You can see in the example above that each instruction is responsible for incrementing the IP (instruction pointer) in the VM. That's flexible because many of the instructions branch, and they can set the IP to whatever they need. However, this was the number one cause of bugs during development: I'd add a new command, and forget to increment the IP, leading to an infinite loop on that instruction. So, I possibly should have had the VM auto-increment the IP, and have the branching instructions account for that when setting IP. It was a trade-off between keeping the inner loop as tight as possible and keeping the instructions as simple as possible. I might have made the wrong choice there.

  • engine.go: This is the sed-VM, and this file also has the entire public interface to the library. It is arranged for simplicity. You have one function to create an Engine from a sed program, and you can use that Engine to wrap an io.Reader. The same engine can be re-used against multiple inputs.

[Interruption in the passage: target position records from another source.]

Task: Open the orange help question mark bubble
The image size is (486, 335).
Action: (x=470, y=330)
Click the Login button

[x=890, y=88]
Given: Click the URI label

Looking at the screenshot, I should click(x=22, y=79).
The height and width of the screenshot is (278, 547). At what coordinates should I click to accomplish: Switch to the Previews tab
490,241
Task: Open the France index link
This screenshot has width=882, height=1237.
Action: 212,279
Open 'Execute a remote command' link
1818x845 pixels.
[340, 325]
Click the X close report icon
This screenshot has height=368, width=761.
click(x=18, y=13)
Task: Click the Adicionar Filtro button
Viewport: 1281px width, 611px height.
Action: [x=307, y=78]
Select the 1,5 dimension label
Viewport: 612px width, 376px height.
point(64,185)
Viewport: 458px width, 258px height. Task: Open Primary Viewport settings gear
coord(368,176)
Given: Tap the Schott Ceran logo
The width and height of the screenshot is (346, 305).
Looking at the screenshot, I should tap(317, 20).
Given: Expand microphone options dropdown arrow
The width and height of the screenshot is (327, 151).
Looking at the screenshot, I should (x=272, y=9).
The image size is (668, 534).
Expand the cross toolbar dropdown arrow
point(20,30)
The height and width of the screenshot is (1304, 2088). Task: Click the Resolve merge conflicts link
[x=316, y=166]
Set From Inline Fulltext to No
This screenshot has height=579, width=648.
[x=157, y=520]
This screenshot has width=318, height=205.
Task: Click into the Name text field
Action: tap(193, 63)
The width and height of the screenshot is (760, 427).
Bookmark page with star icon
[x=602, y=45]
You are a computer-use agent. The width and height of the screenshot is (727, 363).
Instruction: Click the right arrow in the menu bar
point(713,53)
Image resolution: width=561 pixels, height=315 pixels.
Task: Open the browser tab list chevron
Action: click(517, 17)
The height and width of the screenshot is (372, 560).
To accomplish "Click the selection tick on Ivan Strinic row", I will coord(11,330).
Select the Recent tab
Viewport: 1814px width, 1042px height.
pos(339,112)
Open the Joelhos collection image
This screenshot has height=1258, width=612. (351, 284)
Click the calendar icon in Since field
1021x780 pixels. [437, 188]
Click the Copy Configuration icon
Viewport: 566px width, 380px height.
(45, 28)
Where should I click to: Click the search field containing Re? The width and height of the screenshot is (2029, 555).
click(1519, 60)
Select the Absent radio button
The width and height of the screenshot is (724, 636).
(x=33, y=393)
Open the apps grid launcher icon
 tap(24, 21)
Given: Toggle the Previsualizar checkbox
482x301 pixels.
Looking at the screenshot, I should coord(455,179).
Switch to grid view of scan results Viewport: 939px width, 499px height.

The inner loop of the interpreter very compact:

  for err == nil {
     err = svm.ins[svm.ip](svm)
  }
  • conditions.go: Conditions are what I call the guards around commands (like the 1,10 in 1,10d). The sed man pages act like the conditions are part of the command, but in my engine VM, they are commands themselves. In instructions.go, simplecond and twocond are the commands that make use of the conditions. The condition interface defines just one methon, isMet, which can inspect an engine and determine if the condition in question is met or not. The code in instructions.go does the rest.